Biking the line between wilderness and civilization

A bikepacking trip in Canyonlands offers a new look at a well-travelled landscape.

  • Resting along the White Rim Road.

    Sarah Tory
 

One weekend in May, I bump down the swooping turns of a jeep track in Utah’s Canyonlands National Park. My friend Cecilia and I are embarking on a three-day bike trip along the White Rim Road, which skirts the chiseled contours of the Colorado and Green rivers at the southern edge of the park’s Island in the Sky district. Cecilia and I met in college and have since made many poor decisions for adventure’s sake; tackling 100 miles of blazing-hot desert promises to be no different.

Aside from one spot two days in, where the road descends from the rims to touch the muddy Green River, for example, there is no water. This means you must carry nearly all you need — and fight the urge to guzzle it prematurely as the dry air sucks moisture from your body.

A friend had insisted we cache water along the route or enlist a support car — “so you can drink beers in your camping chairs at the end of the day.” (The Park Service “highly recommends” the same, for soberer reasons.)

“No way,” I replied. I wanted to carry everything in my bike’s three small bags, following in the tracks of cyclists going back to the early 1900s. But where they mostly rode pavement on skinny tires, we journey over more rugged ground: The White Rim Road is high-clearance and so remote that a tow can cost drivers more than $1,000. This makes it perfect for bikepacking — a cross between classic bike touring and backpacking that opens up vast networks of underused national forest roads, ATV tracks and singletrack, often far from more conventional destinations.

 Bikepacking was popularized in the early 2000s by mountain bike racers, who pedaled hundreds of miles over many days with little gear.
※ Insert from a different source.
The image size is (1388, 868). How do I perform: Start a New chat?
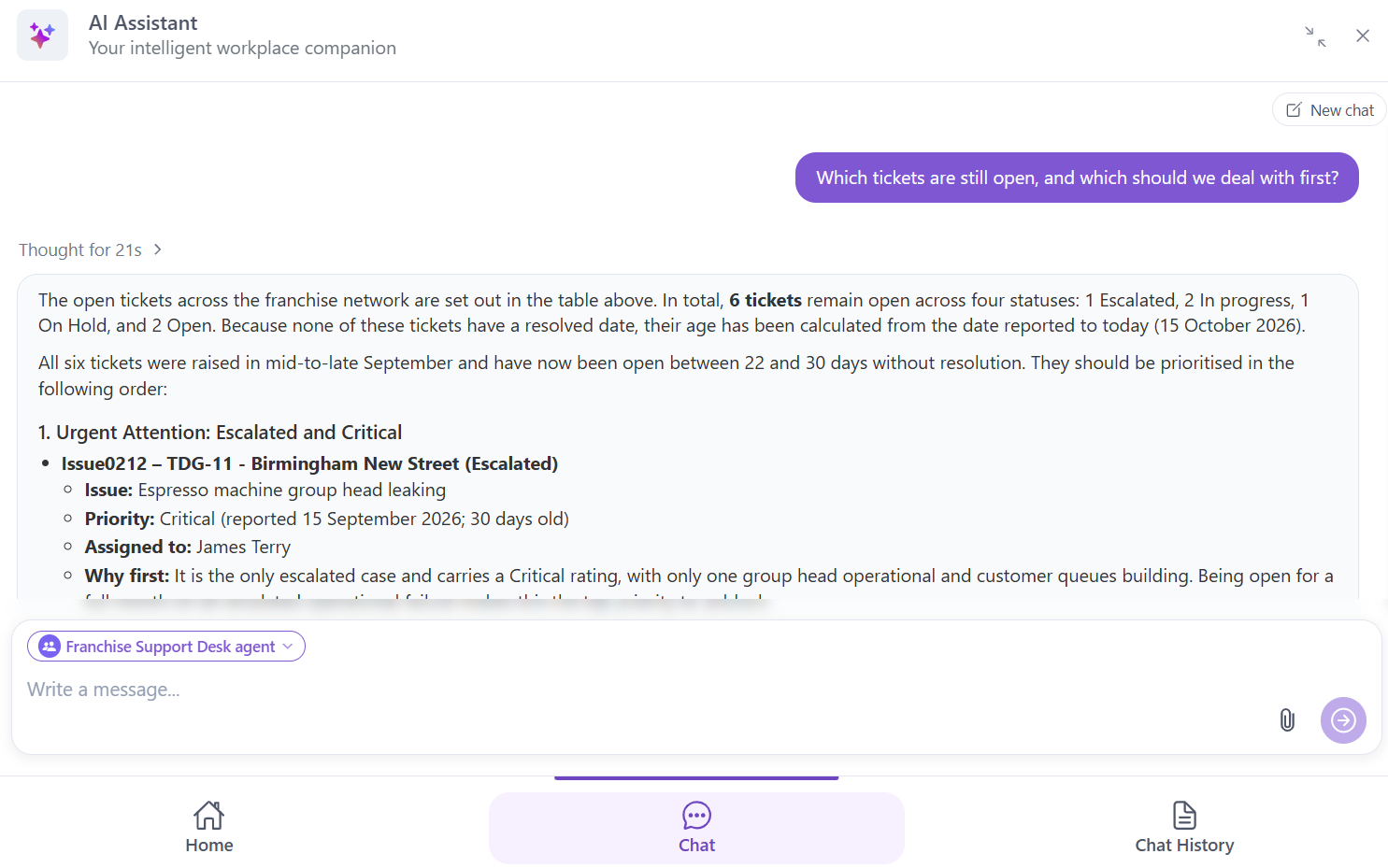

By 2010, non-racers had picked up the minimalist ethic, and manufacturers began designing bags that were lighter and less cumbersome than traditional rack-and-pannier setups. New routes were pioneered and competitions created, including the unofficial 750-mile Arizona Trail Race and the 2,700-mile Tour Divide Race along the Continental Divide from Canada to New Mexico. In 2004, the Tour Divide’s first year, less than 20 people entered. This year, there were 150.

Bikepacking’s appeal is obvious to Cecilia and me. You can ride much farther than you can walk over the same timeframe, without heavy backpacks. And you see places in unexpected ways: The routes are often hybrids, linking singletrack with dirt roads and occasional stretches of pavement. Sometimes you have to drag your bike under a fence. The goal: Find those in-between places lying halfway between wilderness and civilization.

We pedal beneath crumbling red-rock towers, and stare into canyons that tumble away in sudden, stomach-turning drops, as if an angry god scooped out great chunks of earth. Spring moisture has carpeted rocky ledges with green; cactus flowers splash pink in a sea of reddish brown.

And we are alone, mostly; the park’s permit system strictly limits backcountry campers. A few jeeps loaded with uncomfortable-looking passengers rattle by. There are some bikers, too, though all are on van-supported guided tours. “Need any water?” one driver asks, slightly incredulous when we shake our heads no.

Luckily, recent storms left pools of water in the rocks where we spend our first night. Otherwise, our 15 liters might not have lasted. Unluckily, dark clouds roll in the next afternoon, bringing thunder, lightning, and more rain. “I guess we should have brought the tent,” says Cecilia; to save weight, I had left it behind. But just before the storm hits, we find a rock ledge to sleep beneath, sheltered from the rain. And what if we weren’t so lucky? Well, I remind Ceci, at least we could get out of here faster on bikes than on foot.